→ Given data:
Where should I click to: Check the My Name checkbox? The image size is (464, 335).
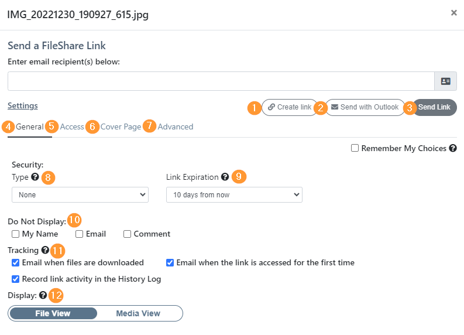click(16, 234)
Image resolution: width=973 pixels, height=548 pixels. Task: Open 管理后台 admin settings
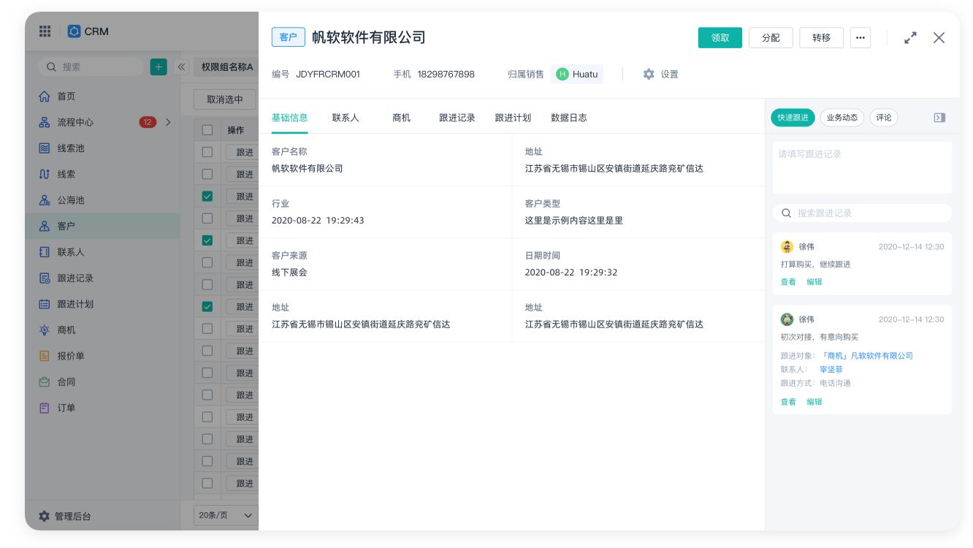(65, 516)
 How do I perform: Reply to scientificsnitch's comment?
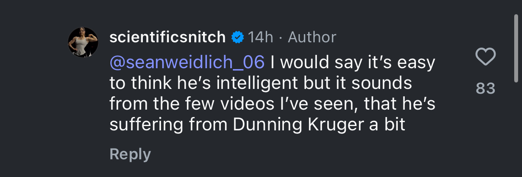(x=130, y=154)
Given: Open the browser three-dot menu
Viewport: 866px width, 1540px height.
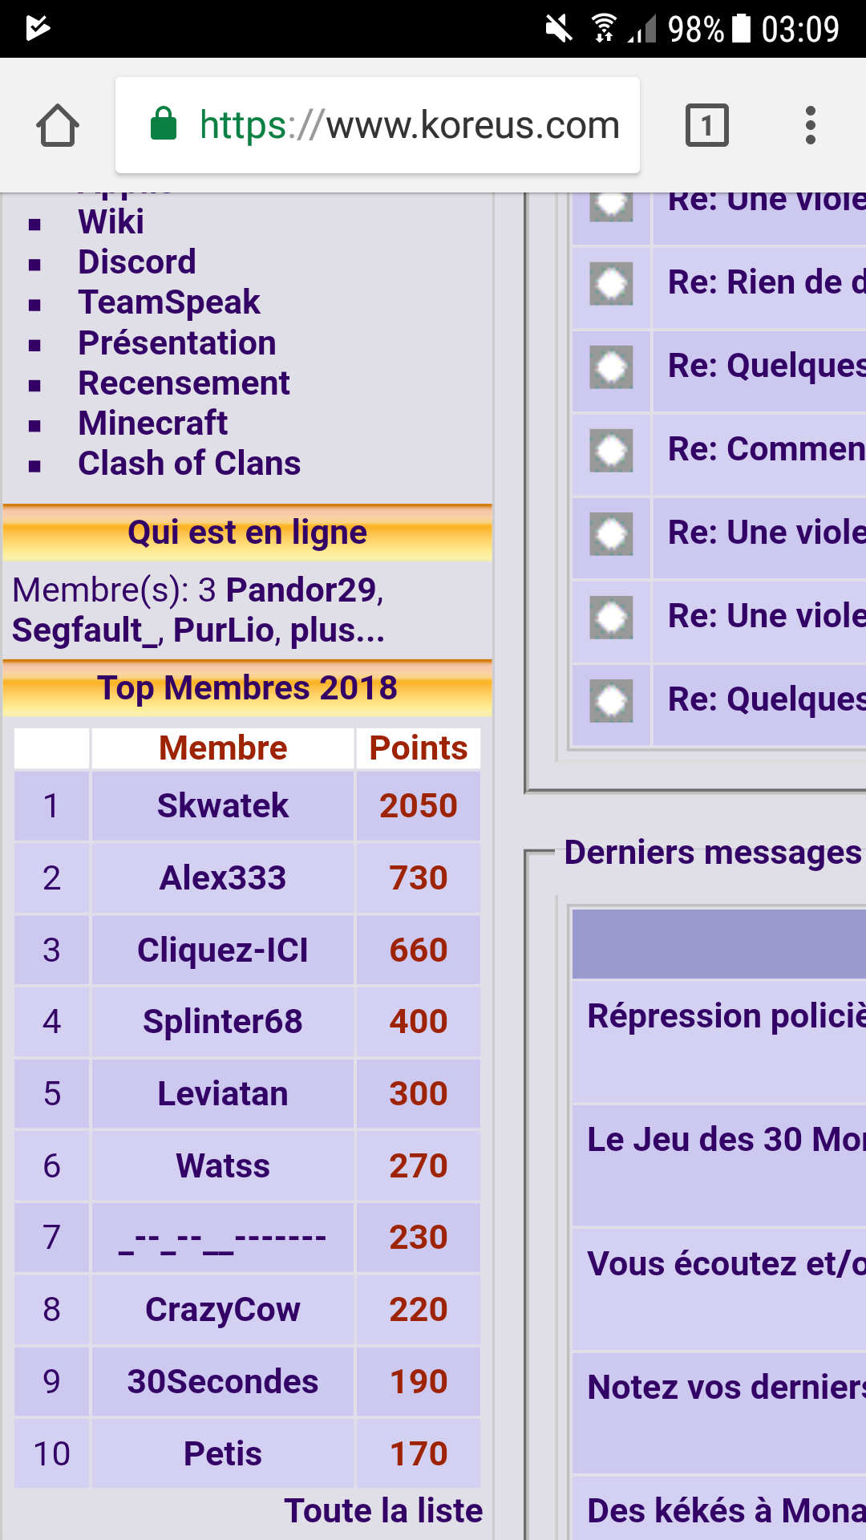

* * *

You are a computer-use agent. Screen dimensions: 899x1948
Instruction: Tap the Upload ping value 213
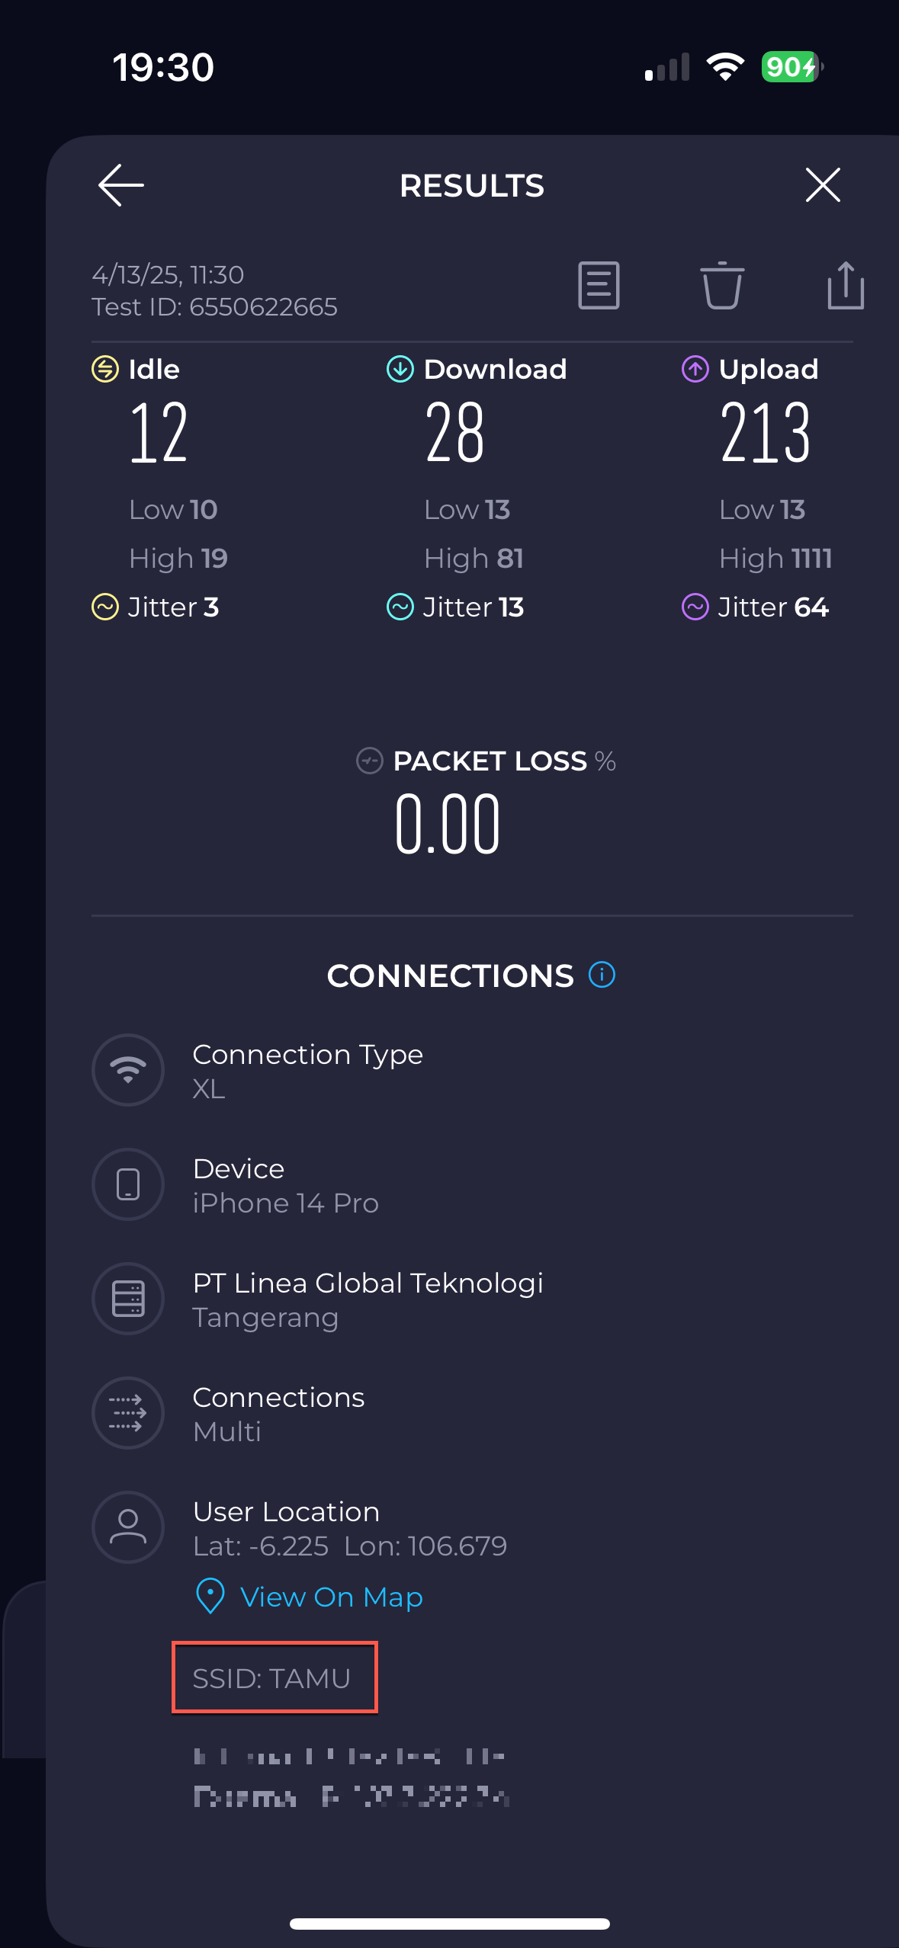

→ Requirements:
Recast the items as a numbered list, beginning at the line that contains "Where should I" and stopping after the line that contains "Viewport: 866px width, 1540px height.". Skip blank lines and leave out the pictures.

→ Finished task:
1. Where should I click to: Check the My Name checkbox? The image size is (464, 335).
2. click(16, 234)
3. Image resolution: width=973 pixels, height=548 pixels. Task: Open 管理后台 admin settings
4. (65, 516)
5.  How do I perform: Reply to scientificsnitch's comment?
6. (x=130, y=154)
7. Given: Open the browser three-dot menu
8. Viewport: 866px width, 1540px height.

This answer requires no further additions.